→ EXERCISE DESCRIPTION
Using the entries below, give the count of lines that hold "Choose". Say nothing besides the number.

------ DATA LISTING

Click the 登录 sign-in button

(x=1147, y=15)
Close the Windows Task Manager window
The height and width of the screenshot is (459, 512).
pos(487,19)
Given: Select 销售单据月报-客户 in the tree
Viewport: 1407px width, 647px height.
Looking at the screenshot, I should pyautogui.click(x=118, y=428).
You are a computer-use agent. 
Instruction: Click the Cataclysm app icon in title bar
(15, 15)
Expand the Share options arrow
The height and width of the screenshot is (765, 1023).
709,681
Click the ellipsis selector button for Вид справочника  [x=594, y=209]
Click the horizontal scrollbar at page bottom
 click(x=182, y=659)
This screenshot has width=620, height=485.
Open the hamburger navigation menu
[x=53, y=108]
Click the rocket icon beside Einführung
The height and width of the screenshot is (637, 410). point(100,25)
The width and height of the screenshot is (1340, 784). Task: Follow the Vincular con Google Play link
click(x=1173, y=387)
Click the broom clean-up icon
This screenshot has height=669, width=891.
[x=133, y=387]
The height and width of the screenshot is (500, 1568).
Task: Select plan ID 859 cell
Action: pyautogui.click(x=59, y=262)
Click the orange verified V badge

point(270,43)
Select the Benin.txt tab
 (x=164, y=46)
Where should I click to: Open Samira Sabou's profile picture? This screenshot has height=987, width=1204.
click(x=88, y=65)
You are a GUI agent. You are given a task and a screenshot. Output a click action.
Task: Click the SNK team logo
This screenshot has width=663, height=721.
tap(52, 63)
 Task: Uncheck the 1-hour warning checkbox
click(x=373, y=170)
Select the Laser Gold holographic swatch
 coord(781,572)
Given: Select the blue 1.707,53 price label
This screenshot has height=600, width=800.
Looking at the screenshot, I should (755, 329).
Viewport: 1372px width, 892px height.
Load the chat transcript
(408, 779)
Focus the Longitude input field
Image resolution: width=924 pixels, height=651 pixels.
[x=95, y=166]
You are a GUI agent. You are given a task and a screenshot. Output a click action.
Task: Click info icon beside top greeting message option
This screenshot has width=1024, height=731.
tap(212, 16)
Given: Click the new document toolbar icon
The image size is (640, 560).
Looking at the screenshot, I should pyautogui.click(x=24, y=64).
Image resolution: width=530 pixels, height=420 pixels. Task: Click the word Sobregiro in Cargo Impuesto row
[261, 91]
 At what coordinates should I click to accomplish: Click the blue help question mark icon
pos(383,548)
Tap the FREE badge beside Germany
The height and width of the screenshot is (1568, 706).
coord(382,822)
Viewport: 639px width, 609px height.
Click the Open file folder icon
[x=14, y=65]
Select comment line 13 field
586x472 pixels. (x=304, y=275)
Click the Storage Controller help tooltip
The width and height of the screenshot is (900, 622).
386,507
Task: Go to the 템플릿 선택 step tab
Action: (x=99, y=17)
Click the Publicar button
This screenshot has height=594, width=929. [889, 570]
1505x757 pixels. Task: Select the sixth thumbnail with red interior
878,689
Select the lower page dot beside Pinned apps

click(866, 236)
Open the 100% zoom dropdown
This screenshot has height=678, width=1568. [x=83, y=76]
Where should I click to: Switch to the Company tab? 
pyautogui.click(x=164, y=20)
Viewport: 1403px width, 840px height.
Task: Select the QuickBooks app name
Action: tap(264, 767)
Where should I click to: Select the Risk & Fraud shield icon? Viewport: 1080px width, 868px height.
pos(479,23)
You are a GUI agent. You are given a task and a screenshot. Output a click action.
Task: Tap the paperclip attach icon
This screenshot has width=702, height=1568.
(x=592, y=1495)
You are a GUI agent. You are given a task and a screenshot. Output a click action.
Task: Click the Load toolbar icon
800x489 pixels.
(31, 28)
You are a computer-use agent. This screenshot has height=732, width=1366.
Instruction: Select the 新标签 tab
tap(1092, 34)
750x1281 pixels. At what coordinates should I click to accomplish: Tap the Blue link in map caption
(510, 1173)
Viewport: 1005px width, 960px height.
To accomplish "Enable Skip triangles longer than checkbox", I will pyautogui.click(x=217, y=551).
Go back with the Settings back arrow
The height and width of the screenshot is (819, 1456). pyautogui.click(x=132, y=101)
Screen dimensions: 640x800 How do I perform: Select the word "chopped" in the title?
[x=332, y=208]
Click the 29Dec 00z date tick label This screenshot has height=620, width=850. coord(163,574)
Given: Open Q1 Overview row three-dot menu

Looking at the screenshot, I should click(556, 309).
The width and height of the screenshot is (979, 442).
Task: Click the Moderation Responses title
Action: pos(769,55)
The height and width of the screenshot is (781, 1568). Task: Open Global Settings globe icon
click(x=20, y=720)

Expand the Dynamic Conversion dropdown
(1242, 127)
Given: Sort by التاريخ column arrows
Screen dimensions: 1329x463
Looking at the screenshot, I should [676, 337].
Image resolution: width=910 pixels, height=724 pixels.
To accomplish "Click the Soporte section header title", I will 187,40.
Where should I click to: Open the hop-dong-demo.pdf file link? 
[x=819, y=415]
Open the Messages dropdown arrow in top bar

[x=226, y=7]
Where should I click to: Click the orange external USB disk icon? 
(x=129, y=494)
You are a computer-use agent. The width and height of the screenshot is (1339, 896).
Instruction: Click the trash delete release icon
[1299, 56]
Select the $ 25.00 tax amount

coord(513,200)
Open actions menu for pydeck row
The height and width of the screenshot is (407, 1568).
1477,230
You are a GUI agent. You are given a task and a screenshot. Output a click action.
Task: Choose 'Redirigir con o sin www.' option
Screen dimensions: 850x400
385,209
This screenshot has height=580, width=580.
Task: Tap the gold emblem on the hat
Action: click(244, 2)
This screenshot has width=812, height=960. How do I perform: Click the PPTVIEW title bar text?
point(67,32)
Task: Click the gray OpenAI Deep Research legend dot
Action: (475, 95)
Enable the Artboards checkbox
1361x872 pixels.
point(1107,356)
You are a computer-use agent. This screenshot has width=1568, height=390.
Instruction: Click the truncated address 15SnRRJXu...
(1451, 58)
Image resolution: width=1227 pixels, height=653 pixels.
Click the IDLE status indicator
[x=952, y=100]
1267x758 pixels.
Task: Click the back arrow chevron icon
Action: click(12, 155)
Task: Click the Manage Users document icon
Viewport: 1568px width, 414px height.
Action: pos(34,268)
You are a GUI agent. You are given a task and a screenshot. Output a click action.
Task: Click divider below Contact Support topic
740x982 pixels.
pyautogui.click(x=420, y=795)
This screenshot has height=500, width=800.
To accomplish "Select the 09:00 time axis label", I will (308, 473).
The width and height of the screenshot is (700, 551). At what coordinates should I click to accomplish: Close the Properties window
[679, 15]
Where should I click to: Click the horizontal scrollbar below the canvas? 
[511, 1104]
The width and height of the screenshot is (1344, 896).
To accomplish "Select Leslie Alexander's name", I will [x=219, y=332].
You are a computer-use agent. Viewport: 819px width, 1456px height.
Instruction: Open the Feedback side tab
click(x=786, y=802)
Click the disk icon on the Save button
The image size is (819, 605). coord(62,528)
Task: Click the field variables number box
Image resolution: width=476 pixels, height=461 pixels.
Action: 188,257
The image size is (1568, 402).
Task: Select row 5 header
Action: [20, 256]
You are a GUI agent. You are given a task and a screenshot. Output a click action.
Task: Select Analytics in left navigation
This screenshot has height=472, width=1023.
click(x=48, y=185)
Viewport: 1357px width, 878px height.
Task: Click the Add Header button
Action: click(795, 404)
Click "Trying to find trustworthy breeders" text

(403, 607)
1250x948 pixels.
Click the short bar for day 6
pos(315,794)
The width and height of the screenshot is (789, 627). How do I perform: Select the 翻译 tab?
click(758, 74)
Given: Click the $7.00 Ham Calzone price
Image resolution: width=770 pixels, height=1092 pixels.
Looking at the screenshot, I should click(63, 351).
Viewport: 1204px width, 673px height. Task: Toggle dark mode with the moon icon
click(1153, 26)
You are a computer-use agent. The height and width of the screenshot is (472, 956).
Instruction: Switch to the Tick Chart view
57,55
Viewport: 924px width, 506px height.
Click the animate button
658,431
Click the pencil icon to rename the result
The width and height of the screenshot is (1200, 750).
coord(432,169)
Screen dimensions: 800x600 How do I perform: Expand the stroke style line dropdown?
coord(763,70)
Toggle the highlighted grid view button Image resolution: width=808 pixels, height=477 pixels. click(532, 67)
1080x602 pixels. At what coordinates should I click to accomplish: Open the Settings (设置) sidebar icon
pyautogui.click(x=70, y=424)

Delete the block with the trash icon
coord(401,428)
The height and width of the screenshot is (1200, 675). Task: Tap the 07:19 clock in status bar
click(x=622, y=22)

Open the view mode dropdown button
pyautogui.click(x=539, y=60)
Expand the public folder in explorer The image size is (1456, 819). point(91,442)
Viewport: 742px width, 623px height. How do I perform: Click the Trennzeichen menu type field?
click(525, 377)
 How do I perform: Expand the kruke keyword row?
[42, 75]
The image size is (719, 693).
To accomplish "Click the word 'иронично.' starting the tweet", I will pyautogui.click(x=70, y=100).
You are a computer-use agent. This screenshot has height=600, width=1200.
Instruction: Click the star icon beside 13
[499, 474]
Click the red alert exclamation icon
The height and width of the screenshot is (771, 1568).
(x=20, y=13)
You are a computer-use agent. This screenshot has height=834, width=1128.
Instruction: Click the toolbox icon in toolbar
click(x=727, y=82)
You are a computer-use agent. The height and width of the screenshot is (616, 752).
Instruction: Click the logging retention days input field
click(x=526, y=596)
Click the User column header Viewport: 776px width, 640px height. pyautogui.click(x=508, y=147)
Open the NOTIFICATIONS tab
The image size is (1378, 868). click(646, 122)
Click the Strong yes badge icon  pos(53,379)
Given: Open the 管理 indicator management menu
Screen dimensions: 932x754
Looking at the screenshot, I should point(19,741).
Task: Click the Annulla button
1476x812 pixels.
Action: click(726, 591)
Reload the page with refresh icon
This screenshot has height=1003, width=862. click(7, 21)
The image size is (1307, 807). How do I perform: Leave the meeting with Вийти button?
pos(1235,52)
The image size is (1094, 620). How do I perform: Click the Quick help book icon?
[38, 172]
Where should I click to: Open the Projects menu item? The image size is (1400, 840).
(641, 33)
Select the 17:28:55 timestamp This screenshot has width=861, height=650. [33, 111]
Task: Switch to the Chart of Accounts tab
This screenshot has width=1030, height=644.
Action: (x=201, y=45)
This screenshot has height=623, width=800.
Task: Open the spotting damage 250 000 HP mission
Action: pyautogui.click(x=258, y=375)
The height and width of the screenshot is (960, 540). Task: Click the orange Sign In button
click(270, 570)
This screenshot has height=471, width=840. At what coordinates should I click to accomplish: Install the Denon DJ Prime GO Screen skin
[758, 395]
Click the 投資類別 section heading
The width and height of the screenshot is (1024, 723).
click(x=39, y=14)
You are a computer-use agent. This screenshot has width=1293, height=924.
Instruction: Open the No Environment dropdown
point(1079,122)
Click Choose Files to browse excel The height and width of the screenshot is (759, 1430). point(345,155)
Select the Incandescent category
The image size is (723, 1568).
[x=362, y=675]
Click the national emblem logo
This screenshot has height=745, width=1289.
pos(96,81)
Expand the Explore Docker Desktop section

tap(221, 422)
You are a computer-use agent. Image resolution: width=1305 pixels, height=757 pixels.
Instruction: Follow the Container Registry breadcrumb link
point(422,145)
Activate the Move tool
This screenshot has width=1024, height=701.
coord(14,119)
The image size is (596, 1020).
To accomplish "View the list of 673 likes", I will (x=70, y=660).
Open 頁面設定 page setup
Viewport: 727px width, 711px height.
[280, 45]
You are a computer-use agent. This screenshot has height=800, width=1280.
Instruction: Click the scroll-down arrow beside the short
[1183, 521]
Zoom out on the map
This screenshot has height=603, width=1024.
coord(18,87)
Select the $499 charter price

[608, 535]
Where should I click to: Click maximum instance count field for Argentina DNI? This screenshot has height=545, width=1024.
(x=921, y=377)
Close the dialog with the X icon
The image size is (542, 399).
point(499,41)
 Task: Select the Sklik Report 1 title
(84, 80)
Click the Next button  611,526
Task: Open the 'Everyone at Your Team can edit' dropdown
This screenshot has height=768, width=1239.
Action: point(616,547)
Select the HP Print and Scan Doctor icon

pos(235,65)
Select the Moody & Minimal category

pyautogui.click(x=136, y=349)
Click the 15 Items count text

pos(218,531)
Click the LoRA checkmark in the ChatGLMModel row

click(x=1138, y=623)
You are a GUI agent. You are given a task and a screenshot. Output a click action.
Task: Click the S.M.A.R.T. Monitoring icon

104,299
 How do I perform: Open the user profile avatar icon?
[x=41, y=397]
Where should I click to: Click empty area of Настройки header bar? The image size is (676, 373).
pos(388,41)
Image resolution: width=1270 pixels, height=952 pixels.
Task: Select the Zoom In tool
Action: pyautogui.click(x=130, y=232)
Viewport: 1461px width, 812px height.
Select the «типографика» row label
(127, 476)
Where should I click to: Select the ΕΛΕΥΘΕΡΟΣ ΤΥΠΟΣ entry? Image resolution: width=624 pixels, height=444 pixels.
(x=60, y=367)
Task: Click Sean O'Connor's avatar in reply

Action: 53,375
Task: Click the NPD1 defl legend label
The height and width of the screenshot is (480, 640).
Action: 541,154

------------

→ EXPECTED ANSWER
2